Going deeper one sees nimble hands stripping off circuit-board wires. They magically transform the pieces into copper jewelry that is marketed as tribal art. On one side otakus and geeks wait to devour cheap electronic left-overs – on the other, hippies and high-fashion lovers wait to decorate themselves with re-designed electronic waste.

An entrance to one street looks particularly crowded. It is lined with Japanese tea-shops, Iranian Samovar-houses and Chai-stalls served by kids. Old men and women sip tea, keeping an eye on children playing dangerously close to railway tracks. The street shudders as two trains zoom pass each other – one a yellow and brown old-fashioned rusty local train with open doors and another a sleek silver, futuristic machine made of steel, its windows covered with dark tinted glass.

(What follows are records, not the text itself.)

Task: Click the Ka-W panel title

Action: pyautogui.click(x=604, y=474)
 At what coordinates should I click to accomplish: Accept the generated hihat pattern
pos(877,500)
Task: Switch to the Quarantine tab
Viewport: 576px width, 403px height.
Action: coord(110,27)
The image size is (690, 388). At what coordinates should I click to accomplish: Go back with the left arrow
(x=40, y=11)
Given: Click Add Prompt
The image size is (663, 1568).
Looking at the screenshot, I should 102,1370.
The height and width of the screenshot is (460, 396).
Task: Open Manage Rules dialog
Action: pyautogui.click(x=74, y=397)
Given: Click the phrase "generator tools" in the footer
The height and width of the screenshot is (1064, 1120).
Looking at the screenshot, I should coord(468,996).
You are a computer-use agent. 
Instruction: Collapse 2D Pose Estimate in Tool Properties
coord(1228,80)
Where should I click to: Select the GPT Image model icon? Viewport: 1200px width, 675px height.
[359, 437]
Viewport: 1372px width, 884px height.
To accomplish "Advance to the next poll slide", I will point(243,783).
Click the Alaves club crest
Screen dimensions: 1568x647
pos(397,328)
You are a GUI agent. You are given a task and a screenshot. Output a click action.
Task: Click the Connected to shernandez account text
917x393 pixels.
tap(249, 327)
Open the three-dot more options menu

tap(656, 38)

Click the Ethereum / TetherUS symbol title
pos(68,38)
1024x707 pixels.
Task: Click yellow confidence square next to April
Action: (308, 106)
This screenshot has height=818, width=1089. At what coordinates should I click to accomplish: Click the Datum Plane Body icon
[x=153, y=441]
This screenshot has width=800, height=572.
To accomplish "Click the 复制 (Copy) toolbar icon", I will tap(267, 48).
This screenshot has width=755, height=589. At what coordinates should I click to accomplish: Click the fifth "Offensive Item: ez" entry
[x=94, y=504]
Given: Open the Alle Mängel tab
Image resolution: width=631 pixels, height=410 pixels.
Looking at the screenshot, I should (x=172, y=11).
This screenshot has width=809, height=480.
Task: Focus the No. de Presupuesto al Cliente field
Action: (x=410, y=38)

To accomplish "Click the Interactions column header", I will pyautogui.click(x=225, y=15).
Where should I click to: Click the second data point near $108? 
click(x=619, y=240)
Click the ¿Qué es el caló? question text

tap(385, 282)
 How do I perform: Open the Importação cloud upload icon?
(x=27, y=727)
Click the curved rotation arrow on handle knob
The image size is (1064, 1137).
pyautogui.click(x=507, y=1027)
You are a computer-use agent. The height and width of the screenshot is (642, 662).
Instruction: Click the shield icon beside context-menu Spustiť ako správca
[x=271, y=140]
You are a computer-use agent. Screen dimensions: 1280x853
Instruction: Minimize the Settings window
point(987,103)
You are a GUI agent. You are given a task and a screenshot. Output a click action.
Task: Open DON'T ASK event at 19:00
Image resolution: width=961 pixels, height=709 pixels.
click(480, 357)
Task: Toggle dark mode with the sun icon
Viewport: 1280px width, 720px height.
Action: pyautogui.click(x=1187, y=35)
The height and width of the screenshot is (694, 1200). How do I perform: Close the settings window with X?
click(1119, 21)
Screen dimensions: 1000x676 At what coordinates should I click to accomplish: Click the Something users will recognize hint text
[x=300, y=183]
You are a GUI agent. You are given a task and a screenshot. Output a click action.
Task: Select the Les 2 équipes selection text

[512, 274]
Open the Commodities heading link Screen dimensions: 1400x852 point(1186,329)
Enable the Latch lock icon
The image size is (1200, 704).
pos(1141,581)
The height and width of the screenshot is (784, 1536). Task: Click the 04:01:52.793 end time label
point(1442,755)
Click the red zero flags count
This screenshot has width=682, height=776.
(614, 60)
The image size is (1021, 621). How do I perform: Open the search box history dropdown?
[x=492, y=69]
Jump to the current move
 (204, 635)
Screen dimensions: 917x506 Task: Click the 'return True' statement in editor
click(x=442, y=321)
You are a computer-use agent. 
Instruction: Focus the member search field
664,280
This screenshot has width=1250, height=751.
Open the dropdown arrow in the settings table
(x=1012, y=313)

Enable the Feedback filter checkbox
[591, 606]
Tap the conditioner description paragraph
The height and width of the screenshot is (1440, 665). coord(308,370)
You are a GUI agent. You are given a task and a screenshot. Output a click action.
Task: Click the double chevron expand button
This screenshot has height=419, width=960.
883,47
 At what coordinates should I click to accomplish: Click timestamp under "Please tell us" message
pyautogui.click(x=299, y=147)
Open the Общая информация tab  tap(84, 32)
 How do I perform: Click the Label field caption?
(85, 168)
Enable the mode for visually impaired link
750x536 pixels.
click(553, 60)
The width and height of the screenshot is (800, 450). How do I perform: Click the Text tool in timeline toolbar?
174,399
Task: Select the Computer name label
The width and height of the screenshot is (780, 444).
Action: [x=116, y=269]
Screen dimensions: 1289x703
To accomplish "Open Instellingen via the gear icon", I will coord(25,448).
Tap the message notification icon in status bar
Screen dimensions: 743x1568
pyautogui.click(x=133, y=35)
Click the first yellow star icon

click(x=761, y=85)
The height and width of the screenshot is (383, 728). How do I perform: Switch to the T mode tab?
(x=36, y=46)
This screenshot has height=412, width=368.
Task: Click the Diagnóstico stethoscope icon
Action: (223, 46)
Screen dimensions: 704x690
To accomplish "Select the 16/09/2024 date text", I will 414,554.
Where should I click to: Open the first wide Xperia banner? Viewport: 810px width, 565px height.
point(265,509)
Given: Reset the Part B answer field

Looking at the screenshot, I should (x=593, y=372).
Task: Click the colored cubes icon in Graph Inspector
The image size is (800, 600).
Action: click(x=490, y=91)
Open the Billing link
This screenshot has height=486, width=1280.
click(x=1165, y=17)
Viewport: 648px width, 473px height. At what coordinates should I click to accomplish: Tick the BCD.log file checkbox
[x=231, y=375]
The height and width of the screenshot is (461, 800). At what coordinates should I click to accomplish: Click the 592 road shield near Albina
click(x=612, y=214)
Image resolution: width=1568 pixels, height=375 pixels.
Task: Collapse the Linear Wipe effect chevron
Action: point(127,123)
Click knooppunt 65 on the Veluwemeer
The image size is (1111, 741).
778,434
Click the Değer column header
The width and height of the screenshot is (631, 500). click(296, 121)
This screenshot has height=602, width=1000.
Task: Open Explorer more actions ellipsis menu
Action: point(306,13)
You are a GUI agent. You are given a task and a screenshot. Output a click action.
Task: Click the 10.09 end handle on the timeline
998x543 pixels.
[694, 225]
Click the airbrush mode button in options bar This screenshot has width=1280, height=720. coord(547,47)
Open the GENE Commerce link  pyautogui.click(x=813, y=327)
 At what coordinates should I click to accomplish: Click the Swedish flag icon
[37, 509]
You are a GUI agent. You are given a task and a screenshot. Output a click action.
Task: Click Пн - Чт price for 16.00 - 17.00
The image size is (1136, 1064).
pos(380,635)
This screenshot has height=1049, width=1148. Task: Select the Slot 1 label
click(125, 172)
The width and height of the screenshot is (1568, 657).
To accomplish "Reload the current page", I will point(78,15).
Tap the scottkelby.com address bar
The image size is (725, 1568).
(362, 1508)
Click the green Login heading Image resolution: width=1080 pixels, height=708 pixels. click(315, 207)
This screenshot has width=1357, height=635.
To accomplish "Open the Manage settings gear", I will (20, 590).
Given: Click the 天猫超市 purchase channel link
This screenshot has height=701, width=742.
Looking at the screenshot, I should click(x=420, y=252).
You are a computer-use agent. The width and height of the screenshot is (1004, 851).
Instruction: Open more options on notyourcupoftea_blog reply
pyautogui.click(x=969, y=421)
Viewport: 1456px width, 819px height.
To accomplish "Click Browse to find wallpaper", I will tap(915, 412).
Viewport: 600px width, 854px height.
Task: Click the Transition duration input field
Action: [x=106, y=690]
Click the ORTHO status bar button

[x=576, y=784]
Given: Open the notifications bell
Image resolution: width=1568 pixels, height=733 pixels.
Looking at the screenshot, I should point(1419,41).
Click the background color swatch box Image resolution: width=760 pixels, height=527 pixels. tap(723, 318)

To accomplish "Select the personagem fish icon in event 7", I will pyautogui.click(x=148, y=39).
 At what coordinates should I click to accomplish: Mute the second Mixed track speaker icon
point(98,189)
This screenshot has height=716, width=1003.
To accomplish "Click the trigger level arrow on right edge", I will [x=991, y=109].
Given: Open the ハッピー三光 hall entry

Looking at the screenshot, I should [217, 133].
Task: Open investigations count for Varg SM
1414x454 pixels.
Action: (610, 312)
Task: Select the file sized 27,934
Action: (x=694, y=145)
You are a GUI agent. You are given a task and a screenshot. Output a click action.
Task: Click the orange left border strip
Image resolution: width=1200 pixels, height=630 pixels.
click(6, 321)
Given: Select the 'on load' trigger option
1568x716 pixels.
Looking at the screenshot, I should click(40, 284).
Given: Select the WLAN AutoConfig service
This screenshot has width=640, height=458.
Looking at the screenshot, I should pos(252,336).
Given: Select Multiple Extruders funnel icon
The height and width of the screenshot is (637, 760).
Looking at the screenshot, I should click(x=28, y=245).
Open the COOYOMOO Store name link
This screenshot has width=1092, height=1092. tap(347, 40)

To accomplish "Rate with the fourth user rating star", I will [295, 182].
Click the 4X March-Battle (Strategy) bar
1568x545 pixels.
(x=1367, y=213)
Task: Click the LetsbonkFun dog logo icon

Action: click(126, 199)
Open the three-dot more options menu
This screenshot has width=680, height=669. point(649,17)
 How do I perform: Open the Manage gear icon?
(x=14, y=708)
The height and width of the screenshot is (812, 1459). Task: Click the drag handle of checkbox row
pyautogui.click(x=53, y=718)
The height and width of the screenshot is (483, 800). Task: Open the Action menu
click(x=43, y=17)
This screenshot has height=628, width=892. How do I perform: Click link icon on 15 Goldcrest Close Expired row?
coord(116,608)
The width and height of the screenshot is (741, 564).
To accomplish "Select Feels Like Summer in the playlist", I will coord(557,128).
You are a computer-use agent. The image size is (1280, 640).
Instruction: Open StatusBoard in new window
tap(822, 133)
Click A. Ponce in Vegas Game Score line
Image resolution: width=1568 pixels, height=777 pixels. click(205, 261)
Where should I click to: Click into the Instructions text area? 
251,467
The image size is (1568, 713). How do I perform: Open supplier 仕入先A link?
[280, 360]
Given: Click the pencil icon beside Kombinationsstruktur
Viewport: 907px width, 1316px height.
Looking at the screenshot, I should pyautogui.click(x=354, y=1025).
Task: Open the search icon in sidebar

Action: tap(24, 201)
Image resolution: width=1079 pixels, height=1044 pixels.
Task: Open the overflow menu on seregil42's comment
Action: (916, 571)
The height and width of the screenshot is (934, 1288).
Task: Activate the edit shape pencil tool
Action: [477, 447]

The sound of new stalls being put up and old ones being pulled down rent the air. A bearded man with wild eyes sells mangas in a makeshift stall right next to an old sadhu with dirty, matted hair, who tells your fortune. The mangaman reads out stories to a group of teenaged girls who giggle crazily as he shows them explicit pictures. The palmist-cum-astrologer catches a hapless European tourist and predicts that he will hook up with one of the teenaged girls, who is already smiling at him.

The two connect and vanish around the corner hand in hand. To be continued...


(All of the images above are photoshop collages of Bombay and Tokyo.)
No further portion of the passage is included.